-- WHAT YOU HAVE TO DO --
Among the following entries, how many lines hold the string "agent"? State only the number.

-- RECORDS SHOWN --

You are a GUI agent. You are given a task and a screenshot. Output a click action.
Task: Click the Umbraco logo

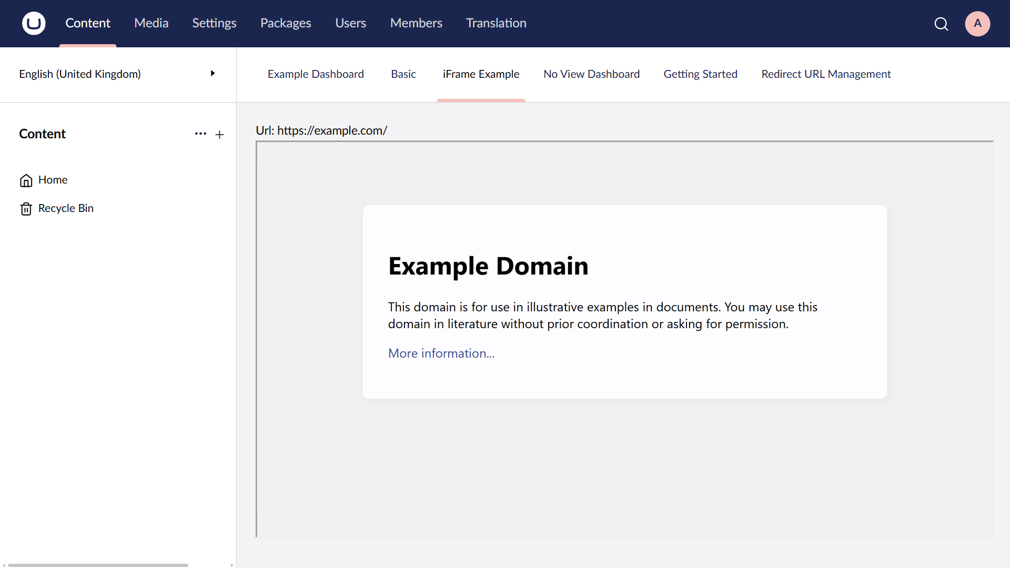[33, 23]
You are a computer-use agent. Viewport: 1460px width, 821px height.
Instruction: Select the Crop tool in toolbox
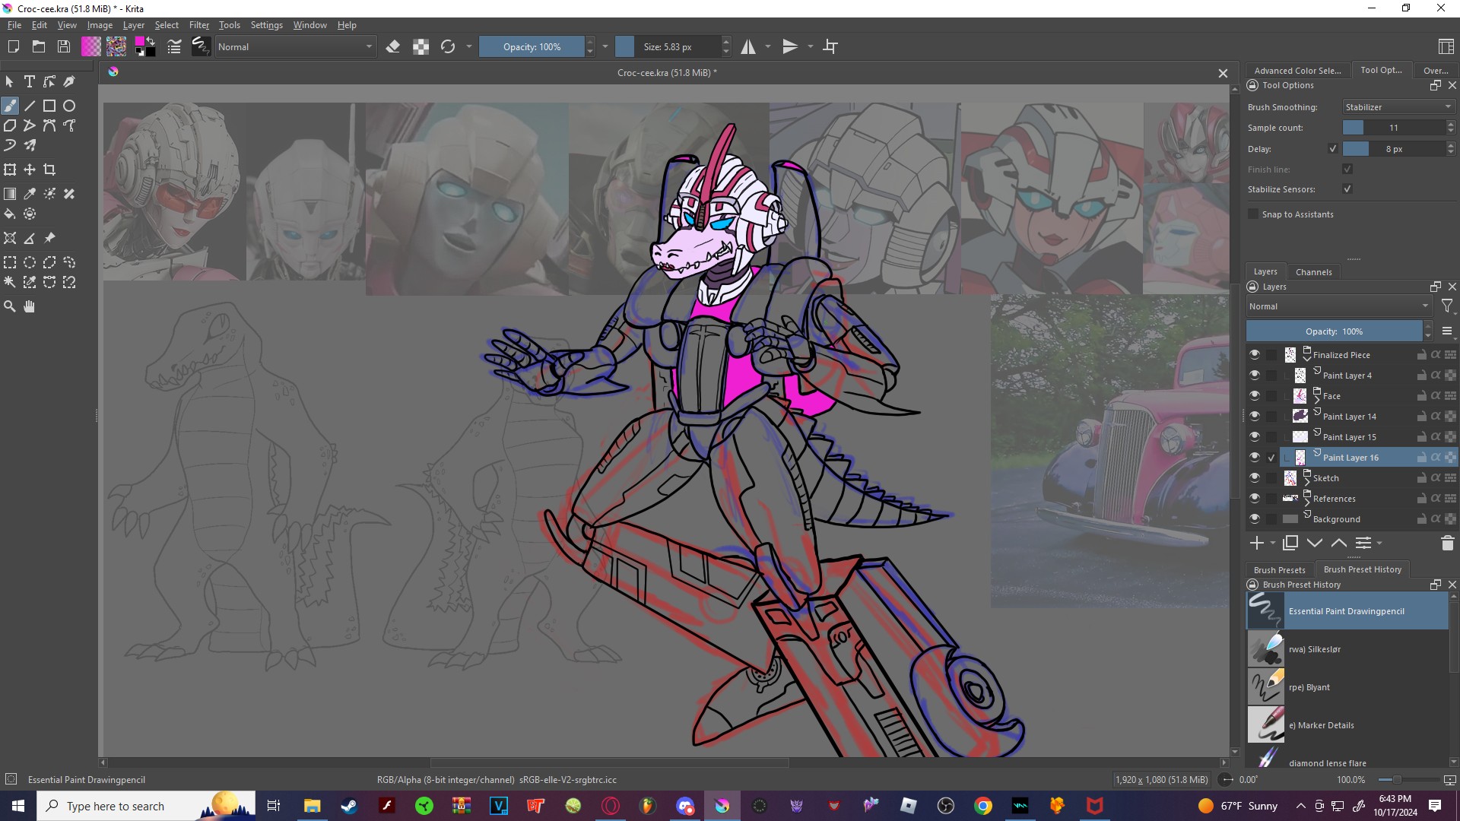[49, 170]
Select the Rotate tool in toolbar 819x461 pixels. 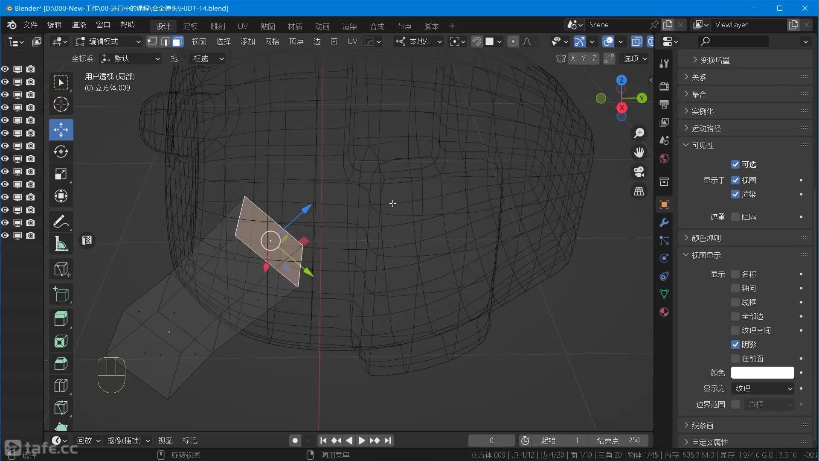[61, 152]
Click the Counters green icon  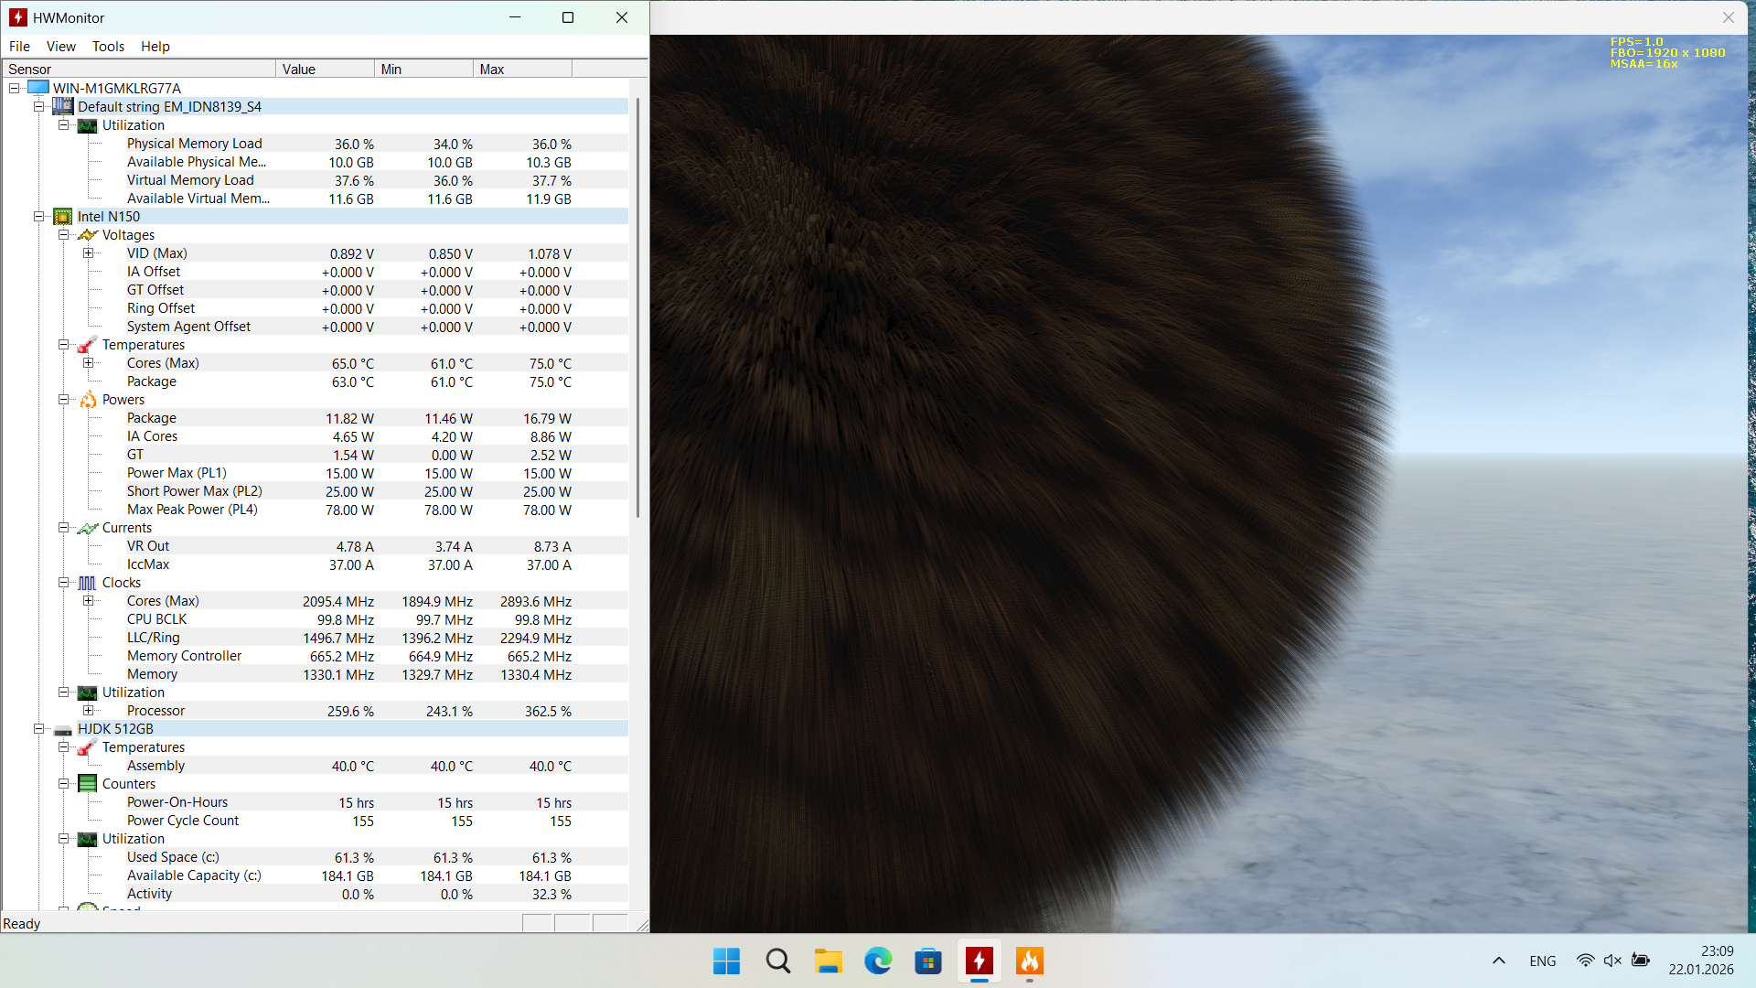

-- FINAL ANSWER --
2